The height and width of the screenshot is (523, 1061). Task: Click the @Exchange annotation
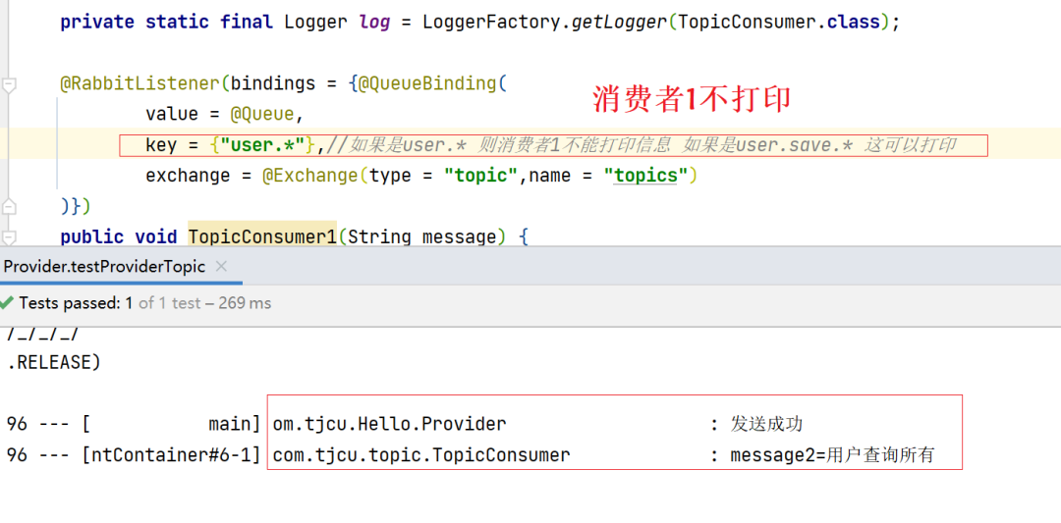coord(311,177)
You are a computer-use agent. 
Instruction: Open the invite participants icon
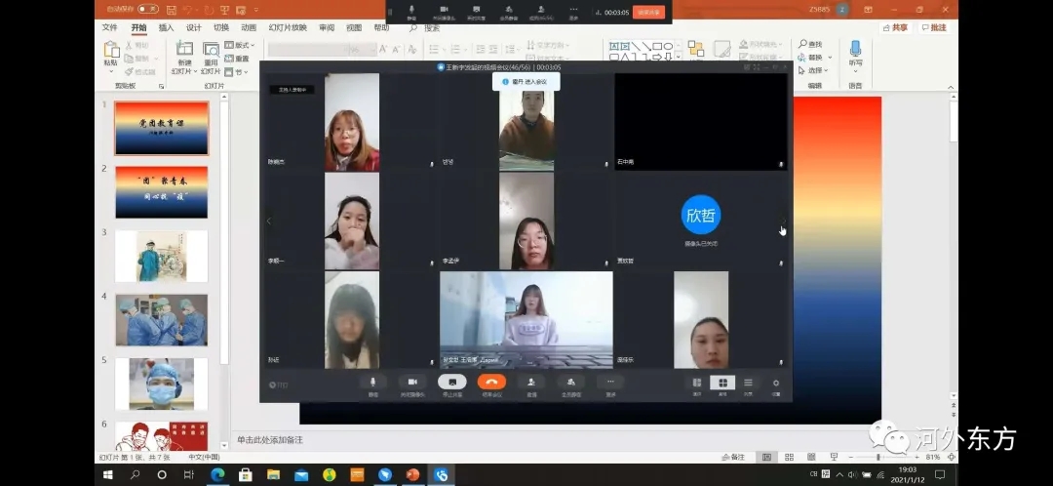tap(531, 383)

• • • • • • •

WHAT YOU HAVE TO DO: Without the pictures, write out the entire listing exactly.

TASK RESPONSE:
The height and width of the screenshot is (523, 1061). Task: Click the @Exchange annotation
coord(311,177)
You are a computer-use agent. 
Instruction: Open the invite participants icon
tap(531, 383)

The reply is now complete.